2. do we really want to redefine the 'serum sodium', 'heartrate' and 
'primary diagnosis' data points every time we define some clinical data set?
     => in my view no. Therefore, provide a way to define a library of 
re-usable domain data points and data groups (openEHR version of this: 
archetypes)

3. do we need a way to define data sets specific to use cases, e.g., the 
contents of messages, documents etc etc?
     => in my view, yes, it seems obvious. Therefore, provide a way to 
define such data sets, using the library of 'standard data 
points/groups', and also the reference model.

and

4. would we like a way of querying the data based on the library of 
re-usable data items? E.g. is it reasonable to expect to query for 
'blood sugar' across data-sets created by different applications & sources?
     => in my view yes. To fail on this is not to be able to use the 
data except in some /ad hoc /brute force sense.

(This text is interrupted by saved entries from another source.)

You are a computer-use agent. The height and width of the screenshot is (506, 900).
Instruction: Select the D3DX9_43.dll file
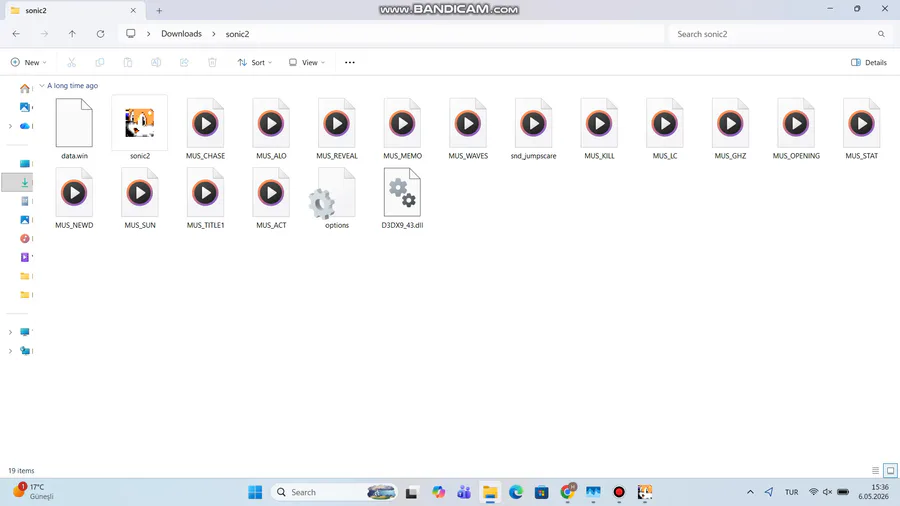402,198
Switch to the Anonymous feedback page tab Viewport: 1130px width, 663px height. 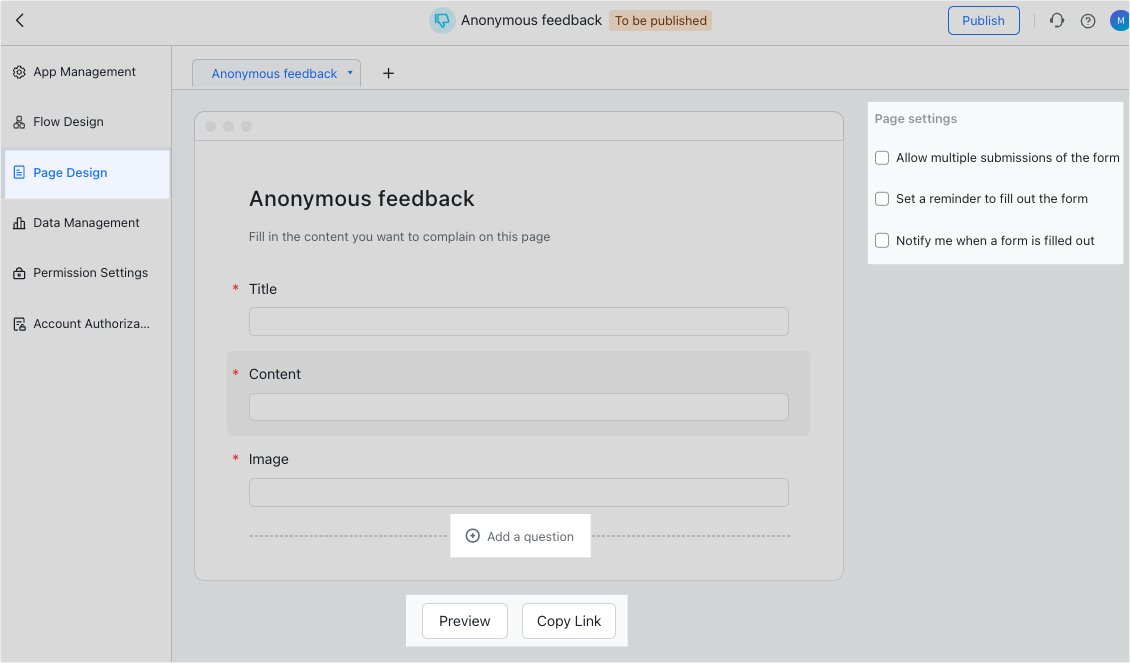[x=276, y=73]
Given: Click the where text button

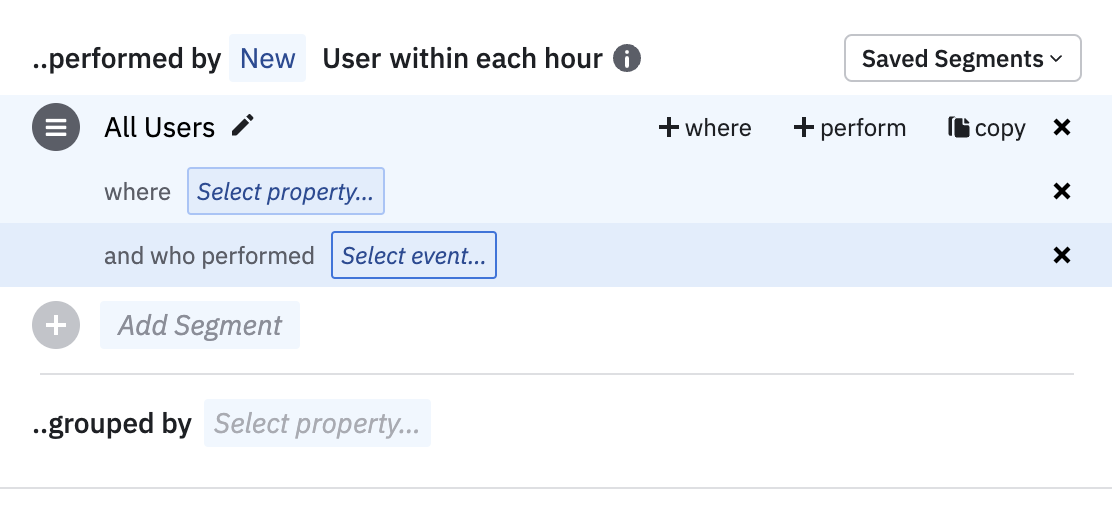Looking at the screenshot, I should tap(718, 128).
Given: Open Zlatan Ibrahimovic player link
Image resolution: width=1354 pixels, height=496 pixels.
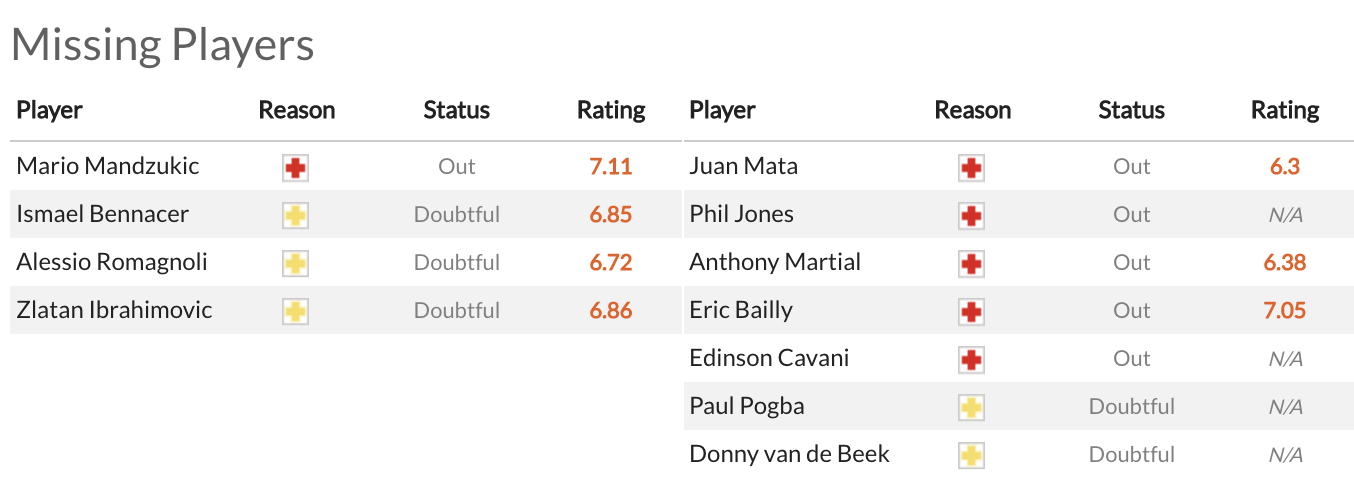Looking at the screenshot, I should pyautogui.click(x=114, y=310).
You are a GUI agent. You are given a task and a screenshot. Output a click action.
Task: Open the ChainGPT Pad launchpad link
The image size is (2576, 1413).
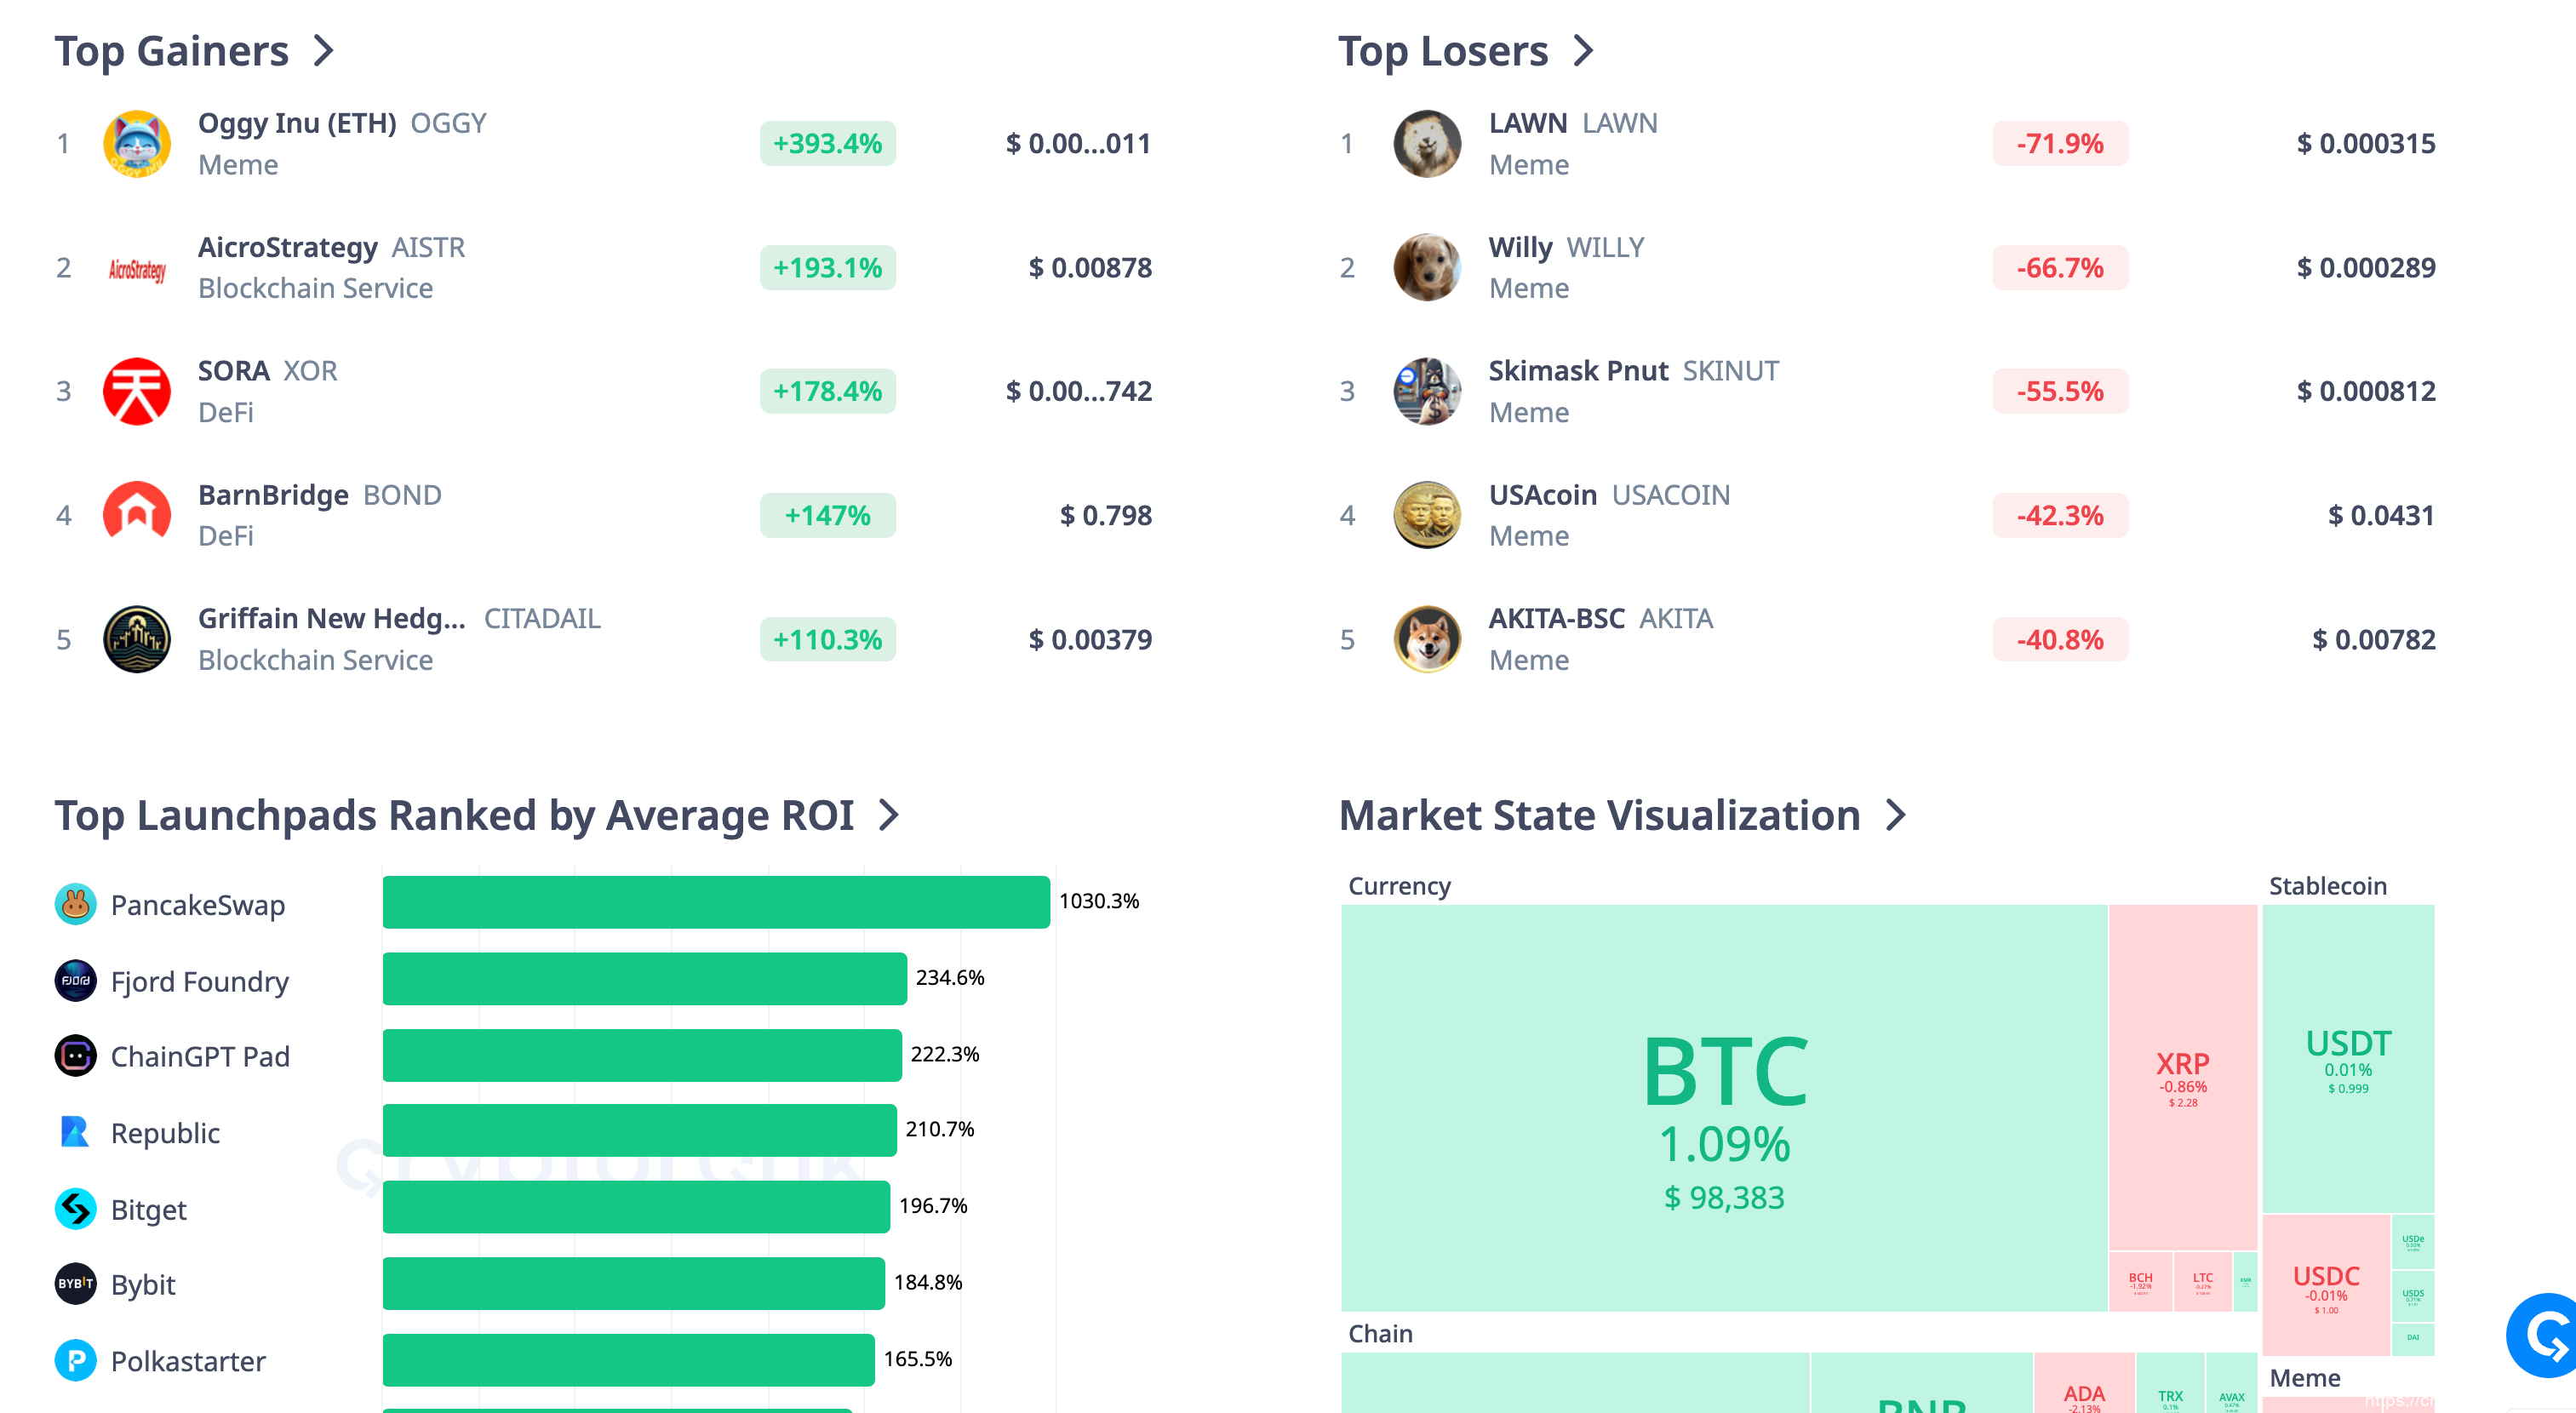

You (I don't mean Grahame, I mean anyone ;-) may answer differently, but 
if you don't care about these questions, it means you have a 
fundamentally different view about how to deal with information in 
complex domains requiring information sharing, computation, and 
ultimately intelligent analysis (health is just one such domain). Either 
you think that the above is a 'nice idea' but unachievable, or else that 
it's irrelevant to real needs, or.. something else.

If you think the questions are relevant but have different answers to 
them, it means you believe in a different meta-architecture.

Note that these considerations are actually orthogonal to whether 
standards should be built by agreeing only on messages between systems, 
or how systems are built (the topic of Grahame's blog post).